The issues of influence and motivation are closely linked, and they are both affected by the degree and level at which the leader can engage with people. It is another truism that you won’t influence people unless you demonstrate that you are open to being influenced by them, and effective leaders are genuinely interested in hearing and using others” ideas, even if these are not always in full accord with their own. Another important ancient lesson in the power of influence comes from the parable of the sun and the wind competing to get the coat off a man's back. The wind howls and roars with rage, using some “heavy-end” influence techniques, but to no avail “the man just clings on to his coat all the more. Meanwhile the sun simply beams with such warmth that the man discovers his own motivation to adjust his experience “and willingly removes the coat. This may sound a simplistic approach, but it is surprising how often some real and genuine warmth and encouragement can motivate people “but also how some leaders never seem to think of trying this approach.

Change and vision
As we have already seen, an important component in leadership is the ability to envisage change and improvement, and to promote ways of achieving such change.

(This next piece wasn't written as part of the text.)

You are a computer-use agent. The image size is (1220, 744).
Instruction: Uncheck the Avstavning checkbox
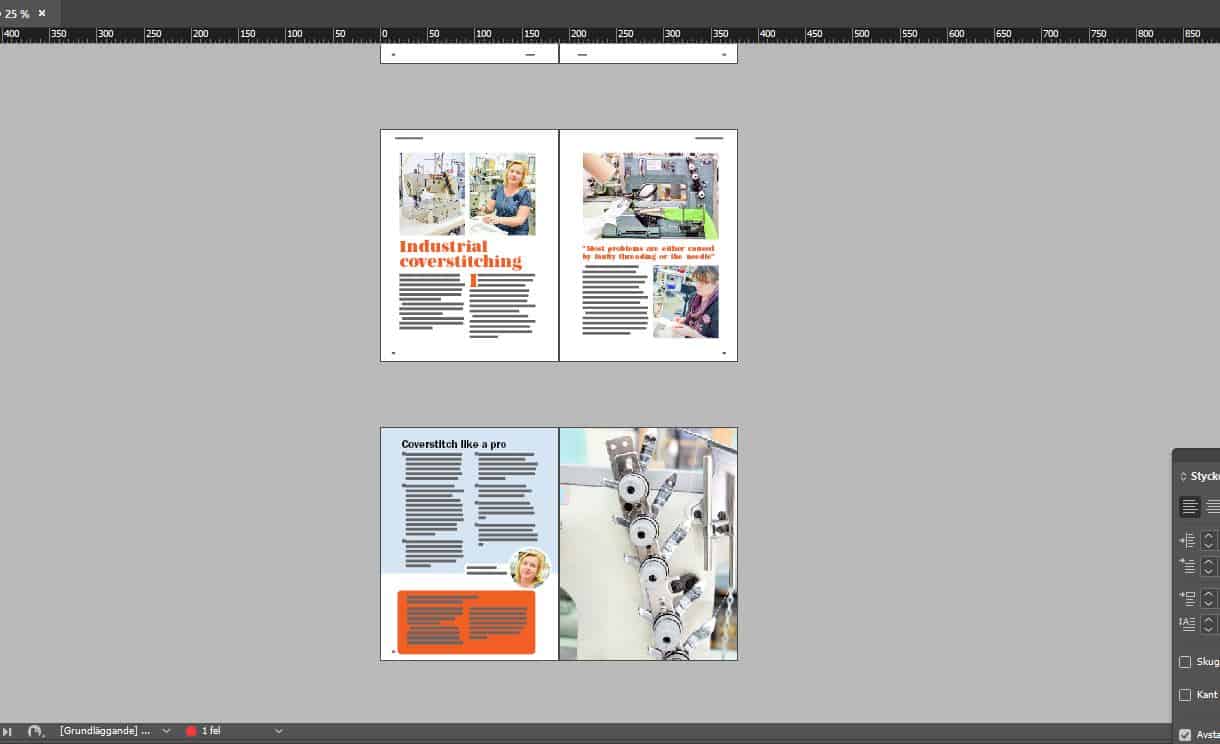tap(1185, 735)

In organisations there is always change: for example, new people, new events, new policies, and in residential care organisations there will be new referrals and admissions, departures, unexpected events and crises, as well as the changes in the external world which may affect the type of new referral, or the way in which referrals will come or need to be handled. At another level there may be changes which may even affect the continued existence of the unit because of political or economic shifts which affect policy. Change is not only externally-driven, however: it also comes from within, and most leaders will want to introduce their own changes at various levels, perhaps to improve the service or develop some aspect of practice, or they may want to encourage colleagues to propose and initiate change.

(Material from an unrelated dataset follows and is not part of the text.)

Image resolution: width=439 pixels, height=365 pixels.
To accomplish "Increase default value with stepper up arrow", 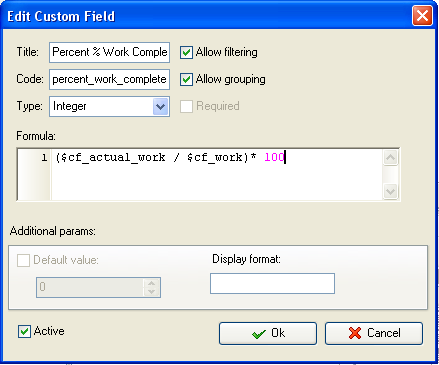I will [x=152, y=283].
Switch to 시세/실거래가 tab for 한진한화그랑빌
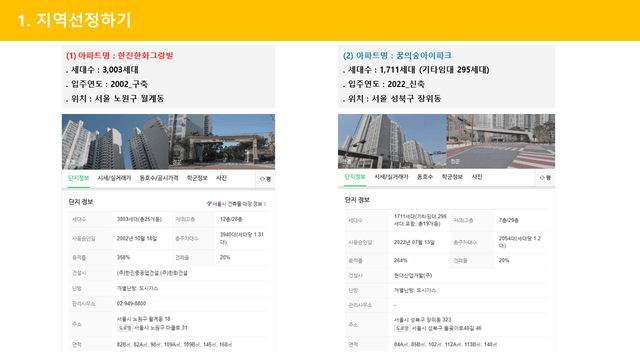 [x=114, y=178]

Since all this change is likely to impact upon the team and its work in many ways, the role of the leader will be to promote the best outcome of change, which will often depend on anticipating and preparing for change, and adjusting its demands to co-ordinate with current practice and concerns. It will also involve supporting people through the process of change, which does not always run smoothly and which often requires individuals to adjust their practice and sometimes their dearly-held beliefs. Working with change involves focusing on the future without ignoring either current realities or lessons from the past.

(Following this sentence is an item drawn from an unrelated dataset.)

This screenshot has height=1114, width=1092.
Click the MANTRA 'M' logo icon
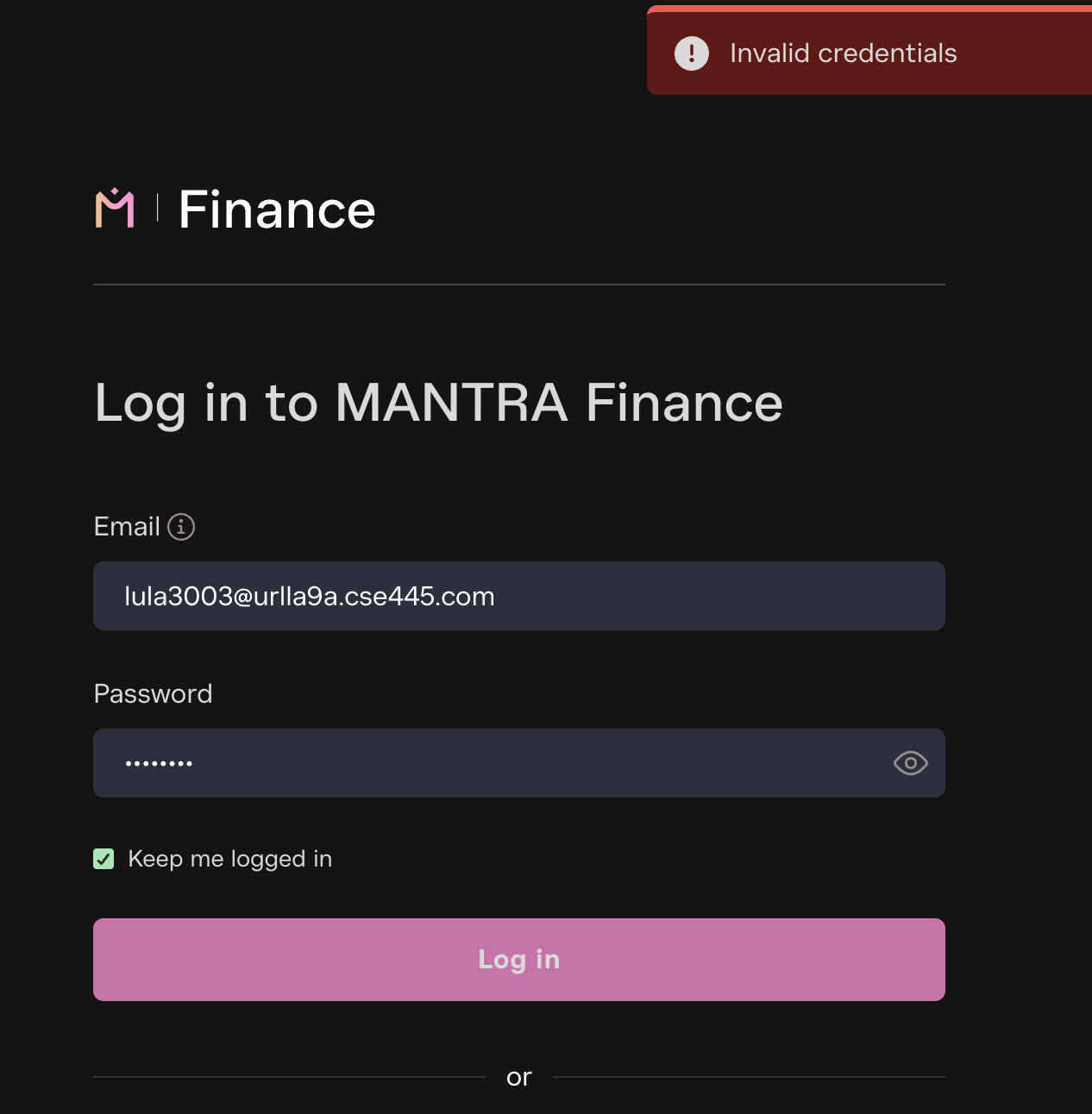point(115,209)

This focus on the future is sometimes referred to in the leadership literature as “vision”, although this is not necessarily a helpful metaphor if it is taken to imply that it is only the leader who needs vision. When the literature talks about “vision” in leadership the impression is sometimes created that this vision will somehow emanate almost mystically from the leader and that in a blinding flash the veils of ignorance or confusion will be lifted from everyone’s eyes.

Nothing could be further from the truth. What “vision” really involves in this context is the ability to help other people see what needs doing and why, and to “envisage” the future. This involves casting the collective organisational mind forward to imagine how the organisation or unit needs to develop, or where it needs to change and adapt, while simultaneously working with others to check out that vision, as well as consulting other people for their vision and sometimes working together towards a workable compromise on whatever approach seems most likely to work. If it is only the leader who has the vision, everyone else may be blinded or prevented from seeing “somehow the leader needs to work with the team inside and out to share and develop the vision.

Example:

In a long-stay unit for adolescents, a proposal was put forward from “head office” to increase the occupancy by two beds, which would involve considerable building work and an increase in staffing levels. At first this proposal met with resistance from both staff and the existing residents, who felt that the disruption involved would be destructive of what had come to feel like a safe and sheltered environment. The leader initially worked with both groups separately, staff and residents, feeling that the anxieties of the two groups were becoming conflated and almost “feeding off each other”. As each group began to recognise the possibility of positive outcomes from the change, however, they started working more constructively towards the change which they could now envisage as positive.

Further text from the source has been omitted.